» **Data**:
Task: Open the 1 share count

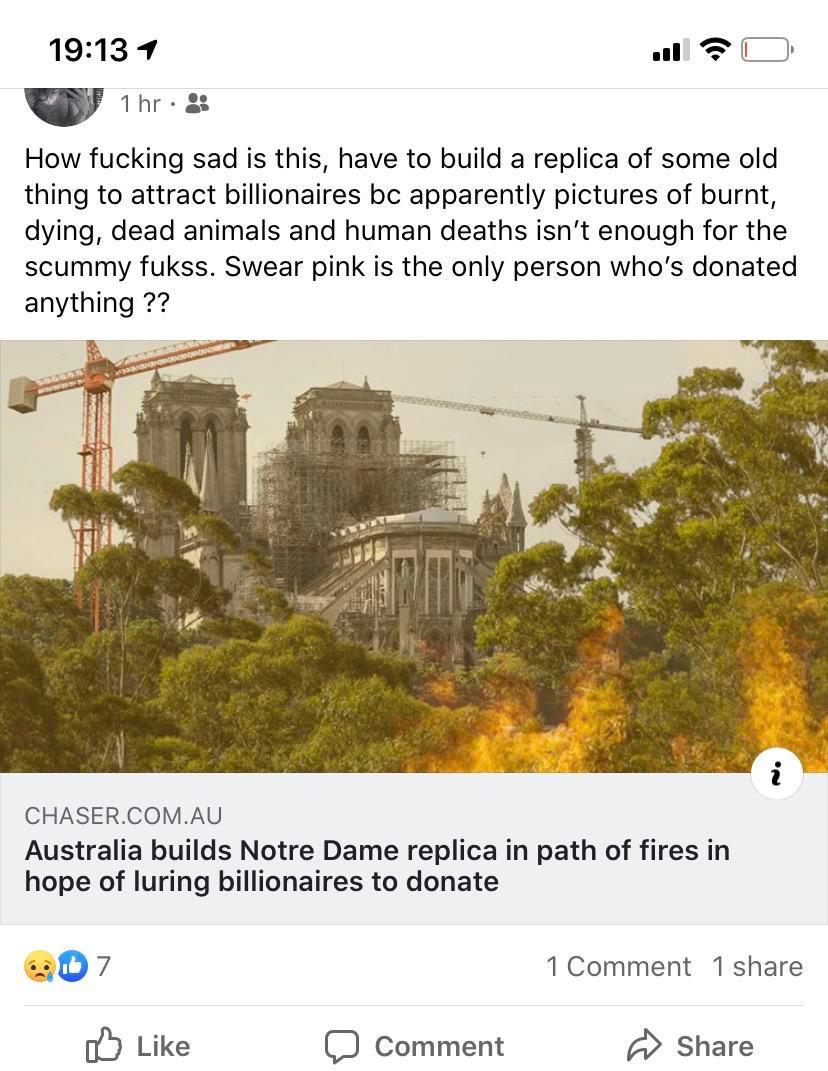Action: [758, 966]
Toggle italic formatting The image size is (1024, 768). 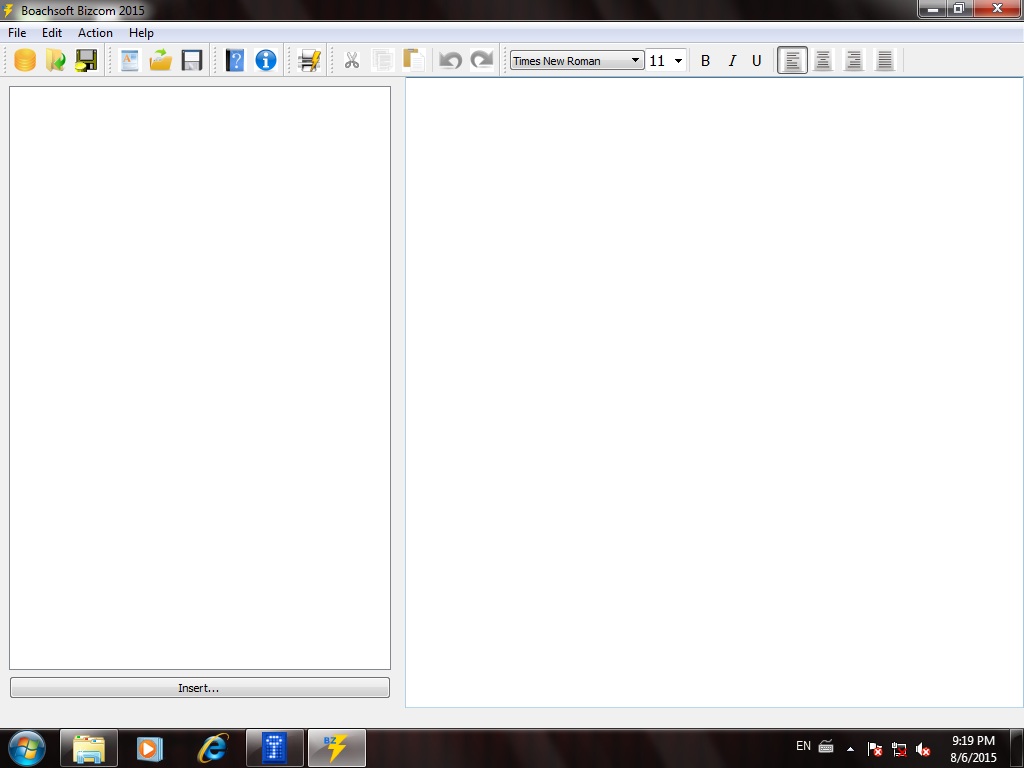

---

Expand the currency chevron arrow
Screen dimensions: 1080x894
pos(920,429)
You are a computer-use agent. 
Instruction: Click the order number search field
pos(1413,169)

==

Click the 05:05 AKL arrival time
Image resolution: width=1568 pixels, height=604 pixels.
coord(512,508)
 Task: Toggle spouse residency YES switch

» **Instructions to follow**:
Above are some records. Reproduce the lines from the one with "Task: Open the 1 share count" down to the one with "Toggle italic formatting", keeping both, and leave every picture out.

» **Solution**:
Task: Open the 1 share count

Action: [758, 966]
Toggle italic formatting The image size is (1024, 768). 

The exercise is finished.